Some biopics are going to be better served by casting an unknown in the central role, but that was never going to work for "Ali," Michael Mann's imperfect, uneven, and somewhat neglected 2001 picture. To capture one of the most magnetic and iconic sporting figures of the 20th century, Muhammad Ali, you needed someone with Smith's star-wattage, and while it wasn't obvious casting on paper, Smith makes a damn fine case for himself here. The film (scripted by four different writers, including Mann and Eric Roth -- and it shows) covers the decade from Cassius Clay's defeat of Sonny Liston to his victory over George Foreman as Ali, taking in his conversion to Islam, his refusal of the draft and the break-up of his marriage. And as that might sound, it's sprawling and unfocused, but filled with flashes of fitful greatness, not least in an astonishing opening that marks among Mann's very finest moments. But at its center is Smith, and he's kind of extraordinary and makes the film entirely worthwhile. Filled out, bulked up, and with an entirely different physicality, Smith doesn't quite disappear into the role, although he does a good job capturing Ali's intonation and tics -- Big Willie's own persona nestles just under the surface.
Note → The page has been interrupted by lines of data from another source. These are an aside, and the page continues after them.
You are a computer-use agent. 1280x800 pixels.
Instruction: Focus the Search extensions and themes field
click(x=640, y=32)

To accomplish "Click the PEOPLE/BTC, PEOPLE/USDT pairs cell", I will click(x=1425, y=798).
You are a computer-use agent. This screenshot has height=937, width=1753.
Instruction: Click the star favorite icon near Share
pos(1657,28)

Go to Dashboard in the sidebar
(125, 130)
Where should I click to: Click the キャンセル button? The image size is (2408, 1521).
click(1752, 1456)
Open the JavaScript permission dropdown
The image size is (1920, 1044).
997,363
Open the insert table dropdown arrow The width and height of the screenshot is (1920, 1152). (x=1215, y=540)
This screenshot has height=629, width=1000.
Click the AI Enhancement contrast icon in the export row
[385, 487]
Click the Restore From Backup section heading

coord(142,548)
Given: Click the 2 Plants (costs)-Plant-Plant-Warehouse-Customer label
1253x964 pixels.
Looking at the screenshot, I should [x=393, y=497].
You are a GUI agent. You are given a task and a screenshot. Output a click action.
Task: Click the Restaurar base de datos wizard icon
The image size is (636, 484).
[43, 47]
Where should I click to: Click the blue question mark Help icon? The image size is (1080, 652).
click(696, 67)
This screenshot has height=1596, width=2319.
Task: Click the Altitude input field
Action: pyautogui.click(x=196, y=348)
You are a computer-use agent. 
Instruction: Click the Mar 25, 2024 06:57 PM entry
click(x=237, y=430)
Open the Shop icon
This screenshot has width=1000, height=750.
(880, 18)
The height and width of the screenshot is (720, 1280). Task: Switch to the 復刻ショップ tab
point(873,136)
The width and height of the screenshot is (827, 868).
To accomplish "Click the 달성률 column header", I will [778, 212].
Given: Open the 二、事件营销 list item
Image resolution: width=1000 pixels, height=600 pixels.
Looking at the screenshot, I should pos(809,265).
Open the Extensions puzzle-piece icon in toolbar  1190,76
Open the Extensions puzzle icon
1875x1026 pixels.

But that's somehow to the benefit of the performance and the film, truly demonstrating what made Ali a figure that seemingly had the whole world at his beck and call. His failure to win the Oscar that many had tipped him for (Denzel Washington took it for "Training Day" instead) may have driven him back to blockbuster territory for a while, but we hope Smith can recapture the fire and the nuance that he showed here at some point down the line.